Frank Luna's book (Introduction to Game Programming with Direct3D 9.0c: A Shader Approach) introduces gpu-based particles system. But it only calculates velocity and position of a specific particle and renders.

I think most of the engines on the market still uses an approach similar to the above one.

hth.
-R
There's no "hard", and "the impossible" takes just a little time.
thanks programci_84:

in our game, only very few particle effect do the collision test with the terrain, like 1%.


i read the source code of the book([color=#1C2837][size=2]Introduction to Game Programming with Direct3D 9.0c: A Shader Approach).
it also don't read the particle's position back, just use a fixed AABB for the demo.

in our game world, have many of the particle effect.
i need to calculate the AABB of each particle effect to figure out the visible set of the scene.

so gpu particle in Directx 9 is a dead way?
No, this does not mean that it's a dead way to implement a gpu particle system in DX9. But it's too hard to do some physical processes (like collision detection and response) on the GPU. Still you can do accelerating, positioning, calculating the velocity and texturing the particle system in GPU. It's ideal to use GPU for these tasks. But if you want to implement some visibility algorithms or collision/physics processes, you have to do them on the CPU.
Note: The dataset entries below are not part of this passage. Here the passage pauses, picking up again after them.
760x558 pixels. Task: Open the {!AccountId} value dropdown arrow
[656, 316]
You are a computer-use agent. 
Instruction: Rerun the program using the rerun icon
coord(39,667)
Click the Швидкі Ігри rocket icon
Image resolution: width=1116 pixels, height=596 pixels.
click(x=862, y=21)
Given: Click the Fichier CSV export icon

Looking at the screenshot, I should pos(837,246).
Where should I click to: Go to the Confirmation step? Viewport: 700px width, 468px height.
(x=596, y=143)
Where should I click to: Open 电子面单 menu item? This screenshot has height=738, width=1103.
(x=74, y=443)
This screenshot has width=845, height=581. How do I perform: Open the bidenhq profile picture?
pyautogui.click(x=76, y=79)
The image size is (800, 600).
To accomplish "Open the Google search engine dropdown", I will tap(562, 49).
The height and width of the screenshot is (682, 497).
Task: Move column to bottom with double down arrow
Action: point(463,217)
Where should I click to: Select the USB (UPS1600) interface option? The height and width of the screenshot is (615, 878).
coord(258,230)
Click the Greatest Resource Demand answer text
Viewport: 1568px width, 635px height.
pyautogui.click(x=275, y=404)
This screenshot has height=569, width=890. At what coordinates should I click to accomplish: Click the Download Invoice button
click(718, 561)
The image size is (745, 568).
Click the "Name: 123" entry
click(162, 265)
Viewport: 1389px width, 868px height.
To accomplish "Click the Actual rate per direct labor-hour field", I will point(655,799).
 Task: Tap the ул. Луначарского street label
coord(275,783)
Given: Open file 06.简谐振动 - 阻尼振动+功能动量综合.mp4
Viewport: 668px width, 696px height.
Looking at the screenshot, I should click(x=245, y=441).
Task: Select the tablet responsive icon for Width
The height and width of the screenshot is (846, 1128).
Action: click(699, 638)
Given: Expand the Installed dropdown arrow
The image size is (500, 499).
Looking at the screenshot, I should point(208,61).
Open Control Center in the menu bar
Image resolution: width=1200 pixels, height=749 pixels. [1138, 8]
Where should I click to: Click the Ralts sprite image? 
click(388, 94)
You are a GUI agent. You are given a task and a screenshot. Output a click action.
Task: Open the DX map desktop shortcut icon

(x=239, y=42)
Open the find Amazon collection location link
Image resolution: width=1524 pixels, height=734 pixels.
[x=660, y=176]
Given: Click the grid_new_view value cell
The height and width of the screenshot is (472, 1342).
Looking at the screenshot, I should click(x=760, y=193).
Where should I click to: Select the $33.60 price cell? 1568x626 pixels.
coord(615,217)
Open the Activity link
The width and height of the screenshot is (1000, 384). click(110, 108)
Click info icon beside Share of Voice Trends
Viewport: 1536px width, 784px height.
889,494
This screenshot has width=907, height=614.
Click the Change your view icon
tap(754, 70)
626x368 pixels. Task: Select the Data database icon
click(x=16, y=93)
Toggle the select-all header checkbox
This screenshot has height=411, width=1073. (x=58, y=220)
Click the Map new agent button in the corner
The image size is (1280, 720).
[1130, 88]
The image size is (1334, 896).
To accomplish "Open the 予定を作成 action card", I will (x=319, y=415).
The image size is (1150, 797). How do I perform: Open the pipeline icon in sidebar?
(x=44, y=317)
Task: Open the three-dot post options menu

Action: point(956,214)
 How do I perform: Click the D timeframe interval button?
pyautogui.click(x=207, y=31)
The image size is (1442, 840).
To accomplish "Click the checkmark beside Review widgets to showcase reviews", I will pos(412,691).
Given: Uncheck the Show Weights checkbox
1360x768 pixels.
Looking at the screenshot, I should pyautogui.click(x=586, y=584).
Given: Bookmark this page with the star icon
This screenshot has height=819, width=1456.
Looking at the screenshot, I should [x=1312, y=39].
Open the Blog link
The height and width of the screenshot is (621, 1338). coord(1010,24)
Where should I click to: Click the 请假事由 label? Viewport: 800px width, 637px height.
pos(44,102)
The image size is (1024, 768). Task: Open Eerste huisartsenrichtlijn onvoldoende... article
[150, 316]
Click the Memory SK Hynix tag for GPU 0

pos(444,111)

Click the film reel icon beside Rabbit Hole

Other experts here can give you better ideas I think.

hth.
-R
There's no "hard", and "the impossible" takes just a little time.
Also beware of anything that requires a readback from the GPU. Irrespective of bandwidth considerations, reading back from the GPU will stall the pipeline until the readback is finished, so it's generally a baaaaaaaad idea.

Have you looked at geometry instancing? Since you're targetting SM3.0 this is going to be available, and you'll be able to draw particles with the equivalent of one quarter the vertexes - one vertex per particle instead of 4 (as well as do billboarding on GPU).

Direct3D has need of instancing, but we do not. We have plenty of glVertexAttrib calls.